Yeast’s primary job in the bread-making world is to break down simple sugars into carbon dioxide and alcohol. Strangely enough, many of the sugars in flour aren’t easily available to yeast (which is why it takes longer to ferment bread dough than, say, grape juice). Most modern flours include an enzyme (amylase) that helps break down the wheat starch into simple enough sugars for yeast to handle. The carbon dioxide created inflates the air pockets and raises the dough. The alcohol becomes trapped in the dough as well, but don’t worry, it’ll cook off in the baking phase.
If your recipe calls for a high-protein flour, it may also call for more than one rise. Between rises, you “punch down” the dough. The point of this is to evenly distribute the gas bubbles and yeast for the second rise.
After the dough is finished fermenting, the baker carefully forms it into its final shape (whether that be loaves, rolls or complicated braids). It’s then prepared for baking and allowed to “proof” – which is a final partial rise and settling of the dough.

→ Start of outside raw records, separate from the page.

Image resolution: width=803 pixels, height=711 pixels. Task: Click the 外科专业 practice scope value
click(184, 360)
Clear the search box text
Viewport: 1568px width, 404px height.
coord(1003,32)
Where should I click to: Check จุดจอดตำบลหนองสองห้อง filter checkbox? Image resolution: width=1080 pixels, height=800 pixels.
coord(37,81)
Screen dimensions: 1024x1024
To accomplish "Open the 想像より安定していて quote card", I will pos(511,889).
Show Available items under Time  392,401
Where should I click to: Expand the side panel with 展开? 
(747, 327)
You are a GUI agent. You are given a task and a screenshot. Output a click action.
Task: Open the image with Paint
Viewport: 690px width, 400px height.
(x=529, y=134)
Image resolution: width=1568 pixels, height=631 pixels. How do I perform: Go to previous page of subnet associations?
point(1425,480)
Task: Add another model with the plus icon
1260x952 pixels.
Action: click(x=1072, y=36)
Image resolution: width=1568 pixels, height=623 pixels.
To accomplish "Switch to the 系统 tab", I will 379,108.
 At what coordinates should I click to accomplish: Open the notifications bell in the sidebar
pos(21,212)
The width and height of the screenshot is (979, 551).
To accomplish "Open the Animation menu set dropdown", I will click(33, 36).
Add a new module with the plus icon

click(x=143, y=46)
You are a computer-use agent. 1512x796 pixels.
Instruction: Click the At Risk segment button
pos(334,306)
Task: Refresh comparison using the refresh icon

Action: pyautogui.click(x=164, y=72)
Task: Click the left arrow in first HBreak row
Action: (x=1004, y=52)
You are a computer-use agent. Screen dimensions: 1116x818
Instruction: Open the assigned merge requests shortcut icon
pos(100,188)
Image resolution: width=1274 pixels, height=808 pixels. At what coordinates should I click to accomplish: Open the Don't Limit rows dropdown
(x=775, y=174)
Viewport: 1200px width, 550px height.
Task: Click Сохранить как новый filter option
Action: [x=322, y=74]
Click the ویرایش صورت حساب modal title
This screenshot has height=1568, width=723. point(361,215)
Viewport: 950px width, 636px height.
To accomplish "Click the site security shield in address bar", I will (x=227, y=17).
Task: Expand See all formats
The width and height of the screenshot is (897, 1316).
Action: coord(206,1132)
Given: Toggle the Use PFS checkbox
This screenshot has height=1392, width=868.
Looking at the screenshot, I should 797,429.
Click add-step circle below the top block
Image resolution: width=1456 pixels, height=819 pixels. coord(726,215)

All this adding of air bubbles also assists in the lining up and stretching out of the gluten strands. And some of the byproducts of yeast’s action even help the phone cords line up end to end. You’ve fermented enough when your risen dough doesn’t “bounce back” when poked. At that point the gluten has been stretched to its limit.
The dough goes through many changes in the cooking and cooling stages. When you put your bubble-filled gluten mesh into the oven, the first thing that happens is called “oven spring,” which, if you happen to be watching through the oven window, is kind of spectacular. The dough becomes more fluid, alcohol and water in the dough vaporize into the existing cells, and the loaf rises quickly.
The heat also firms the crust and begins to solidify the gluten and starch in the cell walls. The expansion inside continues, but, with nowhere to go, it eventually ruptures the walls between the cells. The structure of the dough changes from a foam of individual gas balloons to a sponge of interconnected holes. Without this transformation, when the bread cools, the gas cells would shrink again, and the bread would fall.
As cooking continues, the starches continue to set, and the surface browns. Your bread is ready when you tap on the outside and it sounds hollow rather than dense. Don’t cut into it immediately, though. Bread needs cooling time. The moisture inside equalizes, and the starch becomes firmer and easier to slice, although I’m not sure anyone can resist bread fresh from the oven.
How does all this phone cord aligning work with no-knead breads? Well, it’s about rising time and wet dough. I’ll lead with the words of my main man McGee, “The long, slow rise does over hours what intensive kneading does in minutes: it brings the gluten molecules into side-by-side alignment to maximize their opportunity to bind to each other and produce a strong, elastic network.”
He also says it’s important for the dough to be wet to allow gluten to form and move about. Because the rise is longer, you can use a smaller amount of yeast, which is a plus since it also means fewer yeast byproducts for this type of bread (see “Easy, No-Knead Artisan Bread” on Page 12). These are not your mother’s loaves with small, even cells – the air bubbles are less controlled with this method and therefore more varied.
Gluten is not the only elastic substance in the food world. Rye bread uses carbohydrates called arabinoxylans to form its structure. Many gluten-free breads use xanthan gum to approximate gluten-like elasticity and a mixture of gluten-free flours. They still rise before baking, and the best of them even taste like bread.